Your task is to transcribe the entries below exactly, from their first line down to the line containing "The width and height of the screenshot is (1600, 1100).", and to stop there.

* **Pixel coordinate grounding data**
★ ★ ★ ★ ★ ★ ★

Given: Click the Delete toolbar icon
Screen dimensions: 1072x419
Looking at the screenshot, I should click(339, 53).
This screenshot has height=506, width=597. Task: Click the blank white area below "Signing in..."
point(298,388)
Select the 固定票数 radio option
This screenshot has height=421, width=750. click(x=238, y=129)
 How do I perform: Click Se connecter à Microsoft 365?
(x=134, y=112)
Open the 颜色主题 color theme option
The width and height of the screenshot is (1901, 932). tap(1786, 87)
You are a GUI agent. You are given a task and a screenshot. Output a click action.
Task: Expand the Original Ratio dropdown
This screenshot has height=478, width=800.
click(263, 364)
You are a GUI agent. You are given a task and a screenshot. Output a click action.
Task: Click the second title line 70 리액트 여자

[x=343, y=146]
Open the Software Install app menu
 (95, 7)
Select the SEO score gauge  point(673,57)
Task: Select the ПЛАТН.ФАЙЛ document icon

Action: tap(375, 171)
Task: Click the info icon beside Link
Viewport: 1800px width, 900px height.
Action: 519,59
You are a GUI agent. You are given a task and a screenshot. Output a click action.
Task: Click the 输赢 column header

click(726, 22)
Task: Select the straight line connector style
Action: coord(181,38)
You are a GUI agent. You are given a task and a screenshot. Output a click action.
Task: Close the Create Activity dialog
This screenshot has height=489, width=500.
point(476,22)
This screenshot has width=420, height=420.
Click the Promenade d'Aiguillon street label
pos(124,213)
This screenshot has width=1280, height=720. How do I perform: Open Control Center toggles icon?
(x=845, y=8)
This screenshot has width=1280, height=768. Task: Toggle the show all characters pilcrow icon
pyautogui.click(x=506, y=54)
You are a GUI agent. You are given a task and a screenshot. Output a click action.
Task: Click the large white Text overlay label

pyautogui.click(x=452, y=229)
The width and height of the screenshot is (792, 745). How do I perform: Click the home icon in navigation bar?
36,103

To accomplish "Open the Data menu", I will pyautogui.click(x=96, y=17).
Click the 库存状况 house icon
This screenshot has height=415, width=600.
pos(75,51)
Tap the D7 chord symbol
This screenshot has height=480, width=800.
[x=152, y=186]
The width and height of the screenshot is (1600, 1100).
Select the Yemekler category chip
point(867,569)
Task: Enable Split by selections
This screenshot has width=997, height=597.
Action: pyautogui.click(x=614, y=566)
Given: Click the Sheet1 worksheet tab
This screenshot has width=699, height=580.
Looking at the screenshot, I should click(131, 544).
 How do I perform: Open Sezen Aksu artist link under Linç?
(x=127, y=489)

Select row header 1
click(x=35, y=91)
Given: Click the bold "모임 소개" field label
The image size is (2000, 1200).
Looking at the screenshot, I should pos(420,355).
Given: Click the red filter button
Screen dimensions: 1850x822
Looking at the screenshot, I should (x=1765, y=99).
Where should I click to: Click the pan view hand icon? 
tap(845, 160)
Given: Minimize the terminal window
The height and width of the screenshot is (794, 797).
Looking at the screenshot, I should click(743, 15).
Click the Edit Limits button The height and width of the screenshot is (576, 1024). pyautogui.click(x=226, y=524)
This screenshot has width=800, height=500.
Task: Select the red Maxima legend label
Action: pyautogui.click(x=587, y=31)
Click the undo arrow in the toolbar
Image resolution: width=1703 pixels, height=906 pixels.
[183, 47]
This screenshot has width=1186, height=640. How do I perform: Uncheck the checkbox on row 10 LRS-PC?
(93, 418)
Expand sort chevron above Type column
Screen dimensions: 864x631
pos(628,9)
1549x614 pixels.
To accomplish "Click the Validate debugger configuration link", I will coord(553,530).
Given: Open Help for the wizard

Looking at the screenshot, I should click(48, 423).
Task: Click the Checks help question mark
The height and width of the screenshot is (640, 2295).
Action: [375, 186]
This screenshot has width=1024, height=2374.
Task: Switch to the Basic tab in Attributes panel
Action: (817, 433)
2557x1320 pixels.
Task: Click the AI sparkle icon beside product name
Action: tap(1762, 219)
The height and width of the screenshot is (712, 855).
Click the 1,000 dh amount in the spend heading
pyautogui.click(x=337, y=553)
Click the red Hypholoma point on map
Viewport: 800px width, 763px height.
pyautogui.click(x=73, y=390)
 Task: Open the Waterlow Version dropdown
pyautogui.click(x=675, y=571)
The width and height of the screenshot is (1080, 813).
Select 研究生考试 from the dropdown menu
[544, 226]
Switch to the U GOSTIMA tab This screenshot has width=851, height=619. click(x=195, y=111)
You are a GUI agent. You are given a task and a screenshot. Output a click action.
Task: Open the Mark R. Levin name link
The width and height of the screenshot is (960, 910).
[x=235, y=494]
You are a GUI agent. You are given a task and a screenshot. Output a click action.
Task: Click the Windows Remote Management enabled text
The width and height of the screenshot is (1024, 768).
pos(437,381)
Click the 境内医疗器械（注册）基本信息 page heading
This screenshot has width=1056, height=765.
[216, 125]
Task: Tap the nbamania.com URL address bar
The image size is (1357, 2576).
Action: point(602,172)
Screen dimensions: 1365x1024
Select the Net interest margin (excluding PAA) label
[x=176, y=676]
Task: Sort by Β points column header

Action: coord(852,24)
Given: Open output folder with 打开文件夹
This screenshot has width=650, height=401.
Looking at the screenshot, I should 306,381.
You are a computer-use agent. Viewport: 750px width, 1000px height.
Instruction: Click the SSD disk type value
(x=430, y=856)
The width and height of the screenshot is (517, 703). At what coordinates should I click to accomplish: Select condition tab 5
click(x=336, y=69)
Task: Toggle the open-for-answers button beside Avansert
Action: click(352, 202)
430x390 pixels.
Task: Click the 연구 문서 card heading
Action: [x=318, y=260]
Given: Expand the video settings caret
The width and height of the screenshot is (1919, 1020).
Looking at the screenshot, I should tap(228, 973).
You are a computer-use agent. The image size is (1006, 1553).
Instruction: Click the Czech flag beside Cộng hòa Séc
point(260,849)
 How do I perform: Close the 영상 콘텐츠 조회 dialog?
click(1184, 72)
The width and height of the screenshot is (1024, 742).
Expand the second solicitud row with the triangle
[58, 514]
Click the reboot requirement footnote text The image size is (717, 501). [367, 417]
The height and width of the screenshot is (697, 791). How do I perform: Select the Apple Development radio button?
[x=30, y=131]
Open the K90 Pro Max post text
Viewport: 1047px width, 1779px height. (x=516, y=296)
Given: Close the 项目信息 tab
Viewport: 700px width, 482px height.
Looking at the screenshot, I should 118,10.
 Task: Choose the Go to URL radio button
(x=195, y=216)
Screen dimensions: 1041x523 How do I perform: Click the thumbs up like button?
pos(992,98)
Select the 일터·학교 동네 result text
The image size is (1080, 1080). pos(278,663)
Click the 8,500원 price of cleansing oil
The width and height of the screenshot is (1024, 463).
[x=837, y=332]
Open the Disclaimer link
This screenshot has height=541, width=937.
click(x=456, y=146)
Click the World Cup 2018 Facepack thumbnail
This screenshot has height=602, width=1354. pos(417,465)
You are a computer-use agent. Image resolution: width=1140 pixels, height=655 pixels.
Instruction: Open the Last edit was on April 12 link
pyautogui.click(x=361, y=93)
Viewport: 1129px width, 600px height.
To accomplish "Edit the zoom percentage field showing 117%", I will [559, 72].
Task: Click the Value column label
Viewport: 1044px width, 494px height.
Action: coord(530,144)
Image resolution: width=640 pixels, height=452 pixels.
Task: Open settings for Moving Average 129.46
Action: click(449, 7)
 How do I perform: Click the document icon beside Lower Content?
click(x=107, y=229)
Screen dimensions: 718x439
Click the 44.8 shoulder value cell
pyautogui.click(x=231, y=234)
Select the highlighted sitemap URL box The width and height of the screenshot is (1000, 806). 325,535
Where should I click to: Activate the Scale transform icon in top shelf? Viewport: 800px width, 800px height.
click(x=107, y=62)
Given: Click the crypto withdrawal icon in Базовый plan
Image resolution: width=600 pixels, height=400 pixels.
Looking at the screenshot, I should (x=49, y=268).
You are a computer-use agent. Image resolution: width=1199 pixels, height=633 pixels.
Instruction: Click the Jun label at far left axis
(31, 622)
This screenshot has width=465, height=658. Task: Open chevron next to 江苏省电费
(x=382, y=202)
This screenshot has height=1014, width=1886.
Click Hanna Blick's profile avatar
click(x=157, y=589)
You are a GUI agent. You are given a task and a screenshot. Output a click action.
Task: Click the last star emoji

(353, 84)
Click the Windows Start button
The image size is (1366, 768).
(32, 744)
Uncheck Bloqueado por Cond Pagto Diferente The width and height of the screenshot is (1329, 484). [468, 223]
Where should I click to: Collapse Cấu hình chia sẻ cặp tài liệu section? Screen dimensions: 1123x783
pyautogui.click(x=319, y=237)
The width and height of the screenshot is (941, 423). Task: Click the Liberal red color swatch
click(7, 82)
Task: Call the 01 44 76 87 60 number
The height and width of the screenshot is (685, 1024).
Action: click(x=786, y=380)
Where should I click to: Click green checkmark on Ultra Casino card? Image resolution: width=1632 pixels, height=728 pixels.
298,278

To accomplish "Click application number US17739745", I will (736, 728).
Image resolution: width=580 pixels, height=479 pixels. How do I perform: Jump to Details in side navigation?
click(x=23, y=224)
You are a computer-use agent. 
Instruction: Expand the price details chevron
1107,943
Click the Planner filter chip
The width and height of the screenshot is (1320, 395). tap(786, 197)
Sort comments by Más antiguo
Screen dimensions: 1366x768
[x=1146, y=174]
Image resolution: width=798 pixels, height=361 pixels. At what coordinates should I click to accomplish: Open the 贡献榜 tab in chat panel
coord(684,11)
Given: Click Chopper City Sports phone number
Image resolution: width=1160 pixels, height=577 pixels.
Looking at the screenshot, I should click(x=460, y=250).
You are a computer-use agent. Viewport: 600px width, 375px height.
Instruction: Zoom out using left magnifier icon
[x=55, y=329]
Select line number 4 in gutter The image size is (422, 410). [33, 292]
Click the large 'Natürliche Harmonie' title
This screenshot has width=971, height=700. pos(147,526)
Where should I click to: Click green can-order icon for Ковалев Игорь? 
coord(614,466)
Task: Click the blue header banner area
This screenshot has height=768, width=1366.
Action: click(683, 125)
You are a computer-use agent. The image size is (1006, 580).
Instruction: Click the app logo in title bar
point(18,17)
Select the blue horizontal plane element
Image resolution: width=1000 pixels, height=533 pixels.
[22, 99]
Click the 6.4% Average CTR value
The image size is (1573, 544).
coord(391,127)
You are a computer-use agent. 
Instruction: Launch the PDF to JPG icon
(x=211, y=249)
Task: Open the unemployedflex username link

★ ★ ★ ★ ★ ★ ★

* **Problem solution**
Given: Click the Delete toolbar icon
Screen dimensions: 1072x419
Looking at the screenshot, I should click(339, 53).
This screenshot has height=506, width=597. Task: Click the blank white area below "Signing in..."
point(298,388)
Select the 固定票数 radio option
This screenshot has height=421, width=750. click(x=238, y=129)
 How do I perform: Click Se connecter à Microsoft 365?
(x=134, y=112)
Open the 颜色主题 color theme option
The width and height of the screenshot is (1901, 932). tap(1786, 87)
You are a GUI agent. You are given a task and a screenshot. Output a click action.
Task: Expand the Original Ratio dropdown
This screenshot has height=478, width=800.
click(263, 364)
You are a GUI agent. You are given a task and a screenshot. Output a click action.
Task: Click the second title line 70 리액트 여자

[x=343, y=146]
Open the Software Install app menu
 (95, 7)
Select the SEO score gauge  point(673,57)
Task: Select the ПЛАТН.ФАЙЛ document icon

Action: tap(375, 171)
Task: Click the info icon beside Link
Viewport: 1800px width, 900px height.
Action: 519,59
You are a GUI agent. You are given a task and a screenshot. Output a click action.
Task: Click the 输赢 column header

click(726, 22)
Task: Select the straight line connector style
Action: coord(181,38)
You are a GUI agent. You are given a task and a screenshot. Output a click action.
Task: Close the Create Activity dialog
This screenshot has height=489, width=500.
point(476,22)
This screenshot has width=420, height=420.
Click the Promenade d'Aiguillon street label
pos(124,213)
This screenshot has width=1280, height=720. How do I perform: Open Control Center toggles icon?
(x=845, y=8)
This screenshot has width=1280, height=768. Task: Toggle the show all characters pilcrow icon
pyautogui.click(x=506, y=54)
You are a GUI agent. You are given a task and a screenshot. Output a click action.
Task: Click the large white Text overlay label

pyautogui.click(x=452, y=229)
The width and height of the screenshot is (792, 745). How do I perform: Click the home icon in navigation bar?
36,103

To accomplish "Open the Data menu", I will pyautogui.click(x=96, y=17).
Click the 库存状况 house icon
This screenshot has height=415, width=600.
pos(75,51)
Tap the D7 chord symbol
This screenshot has height=480, width=800.
[x=152, y=186]
The width and height of the screenshot is (1600, 1100).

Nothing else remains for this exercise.